Fearing that she might become a heroin addict, Marcus convinces Jennifer to return to Venice, but she grows bored and expresses her desire to return to New York. As he visits the Venetian Ghetto, she leaves a recording explaining that she cannot be with him.

He returns to the Lower East Side in Manhattan and meets with his friend Sigmund Ornstein for advice on how to dispose of a body in a novel. Marcus follows his advice and drives to a river. His reverie is interrupted by three Hells Angels who harass him. Their shakedown is interrupted by two police officers on motorcycles. Marcus drives off, dreamily talking of how this is the most time that he has spent with Jenny.
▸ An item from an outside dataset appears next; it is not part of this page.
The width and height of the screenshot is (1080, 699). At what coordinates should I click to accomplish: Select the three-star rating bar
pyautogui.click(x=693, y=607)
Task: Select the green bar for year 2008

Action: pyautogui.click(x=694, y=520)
In a flashback, Marcus moves to New Jersey to clear his mind. Months later, Jennifer suddenly arrives on his doorstep, telling Marcus that she has traveled the world and has still not found her place in life. She asks to stay at his place for a while.
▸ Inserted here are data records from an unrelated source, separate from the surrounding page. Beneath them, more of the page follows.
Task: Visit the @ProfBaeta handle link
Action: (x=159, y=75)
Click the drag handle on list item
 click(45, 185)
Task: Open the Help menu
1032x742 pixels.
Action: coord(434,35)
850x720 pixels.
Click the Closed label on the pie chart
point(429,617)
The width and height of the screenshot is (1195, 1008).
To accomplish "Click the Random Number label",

As he cooks her dinner, Jennifer secretly puts several prescription capsules into the blender of chocolate milk and drinks the mixture. While he sets the table on the balcony, she freaks out, and he finds her in the kitchen preparing a needle over the stove flame. She climbs up on the balcony railing, but he pulls her down. She asks him to inject the syringe of heroin, and he does, bringing on a fatal overdose.
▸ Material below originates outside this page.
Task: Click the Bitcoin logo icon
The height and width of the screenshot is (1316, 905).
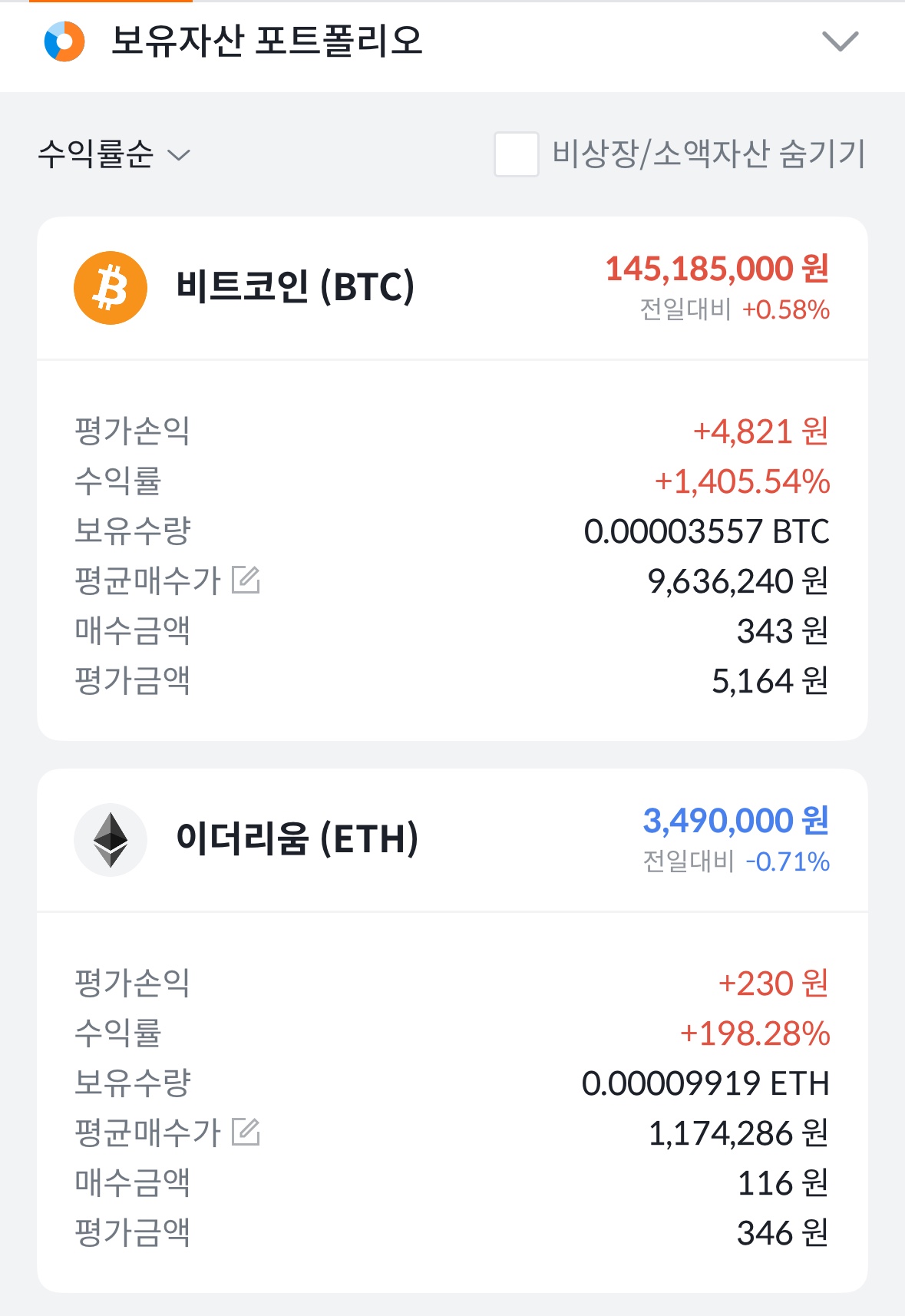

When a carload of men chase Marcus, his sports car crashes, catches fire and explodes with Jennifer's body in the trunk. He escapes and in the end, he is dressed in white and back in Venice.

==Cast==
- Michael Brandon as Marcus Rottner
- Tippy Walker as Jennifer Da Silva
- Steve Vinovich as Sigmund Ornstein
- Lou Gilbert as Grandpa Max Rottner
- Chuck McCann as Good Samaritan
- Peter Bonerz as Sergei Wasserman
- Renée Taylor as Selma Rottner
- Bruce Kornbluth as Larry Dolci
- Robert De Niro as Mardigian
- Michael McClanathan as Hell's Angel #1
- Allan F. Nicholls as Hell's Angel #2
- Ralph J. Pinto as Hell's Angel #3
- Barry Bostwick as Minstrel #1
- Jeff Conaway as Minstrel #2
- Nick Lapadula as Motorcycle Cop
- Leib Lensky as Cantor at Synagogue
- Ketti Prosdocimo as Little Girl at Synagogue
- Lino Turchetto as Singing Gondolier
- Rehn Scofield as Hearse Passenger
- Alfredo Michelangeli as Hotel Concierge

==Production==
A Los Angeles Times reviewer speculated that either Roger L. Simon or Erich Segal was inspired by the true 1966 case of Robert Friede, a 25-year-old Annenberg publishing heir, and Celeste Crenshaw, a drug-addicted 19-year-old socialite whose corpse was found in Friede's car. Friede was the son of Evelyn Annenberg Hall and her first husband Kenneth Friede. Crenshaw and Friede's story is told in the book Turned On: The Friede-Crenshaw Case (1967) by Dick Schaap.

Based on Simon's 1968 novel, the film's working title was Heir. The rights of the novel were initially acquired by Anthony Spinner and Barry Shear in October 1968. In June 1969, it was announced that Herb Jaffe of United Artists was set to produce the film in collaboration with Joseph M. Schenck Enterprises.

Actress Kim Hunter filmed some scenes as Jennifer Da Silva (Tippy Walker)'s mother, but they were cut following a "disastrous preview" in San Francisco that prompted the filmmakers to edit it several times.

The film marks the feature-film debuts for Barry Bostwick and Jeff Conaway. It was shot on location in New York City, Venice and New Jersey.

==Reception==
The film received generally negative reviews. A reviewer of Variety noted: "The delightfully ridiculous plot, mock-sentimental narration, absurd dialog, infectious syrupy music and intermittent idyllic interludes all parody Love Story. And yet, like Pretty Poison, this is a potpourri of disarming satire, black comedy and poignancy that creates a strangely haunting aura. Michael Brandon, as Marcus, is charmingly boyish and natural. Tippy Walker, as Jennifer, comes across with a bitchy ethereal allure."